The US Food and Drug Administration (FDA) has granted priority review for Eisai’s biologics license application (BLA) under the accelerated approval pathway, for lecanemab to treat early Alzheimer’s Disease (AD)
An investigational anti-amyloid beta (Aβ) protofibril antibody, lecanemab is developed as part of a strategic research alliance between Eisai and BioArctic.
It selectively binds to neutralise and eliminate the toxic Aβ aggregates, known as protofibrils, that are said to contribute to the neurodegenerative process in AD.
The drug is indicated to treat mild cognitive impairment (MCI) caused due to AD and mild AD (early AD), in people with confirmed presence of amyloid pathology in the brain.
Eisai’s application was completed in early May this year. It was granted priority review, with a Prescription Drug User Fee Act (PDUFA) action date of 6 January next year.

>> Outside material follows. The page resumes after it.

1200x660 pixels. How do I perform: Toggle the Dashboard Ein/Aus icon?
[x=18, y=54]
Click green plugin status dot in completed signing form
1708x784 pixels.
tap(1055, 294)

Eisai CEO Haruo Naito said: “Treatment options for Alzheimer’s disease are limited and creation of new treatment options is strongly encouraged.
“The acceptance of lecanemab’s BLA with priority review is an important milestone in serving people living with Alzheimer’s disease who have been waiting for new treatment options to address an underlying pathology of Alzheimer’s disease.
“We will continue to actively cooperate with the FDA’s review in an effort to bring this new treatment option to people living with Alzheimer’s disease and their families as soon as possible.”
The company is conducting the Clarity AD Phase III clinical study for lecanemab to treat early AD with 1,795 participants.
The Clarity AD’s primary endpoint data is expected to come in the fall of this year.
Upon completion, the Clarity AD results will serve as the confirmatory study for verifying the clinical benefit of lecanemab.
During Eisai’s fiscal year 2022, it plans to submit for traditional approval of lecanemab to the FDA dependent upon the data from the Clarity AD trial.
In March this year, the company has initiated the submission to Japan’s Pharmaceuticals and Medical Devices Agency (PMDA) to obtain early approval for the drug.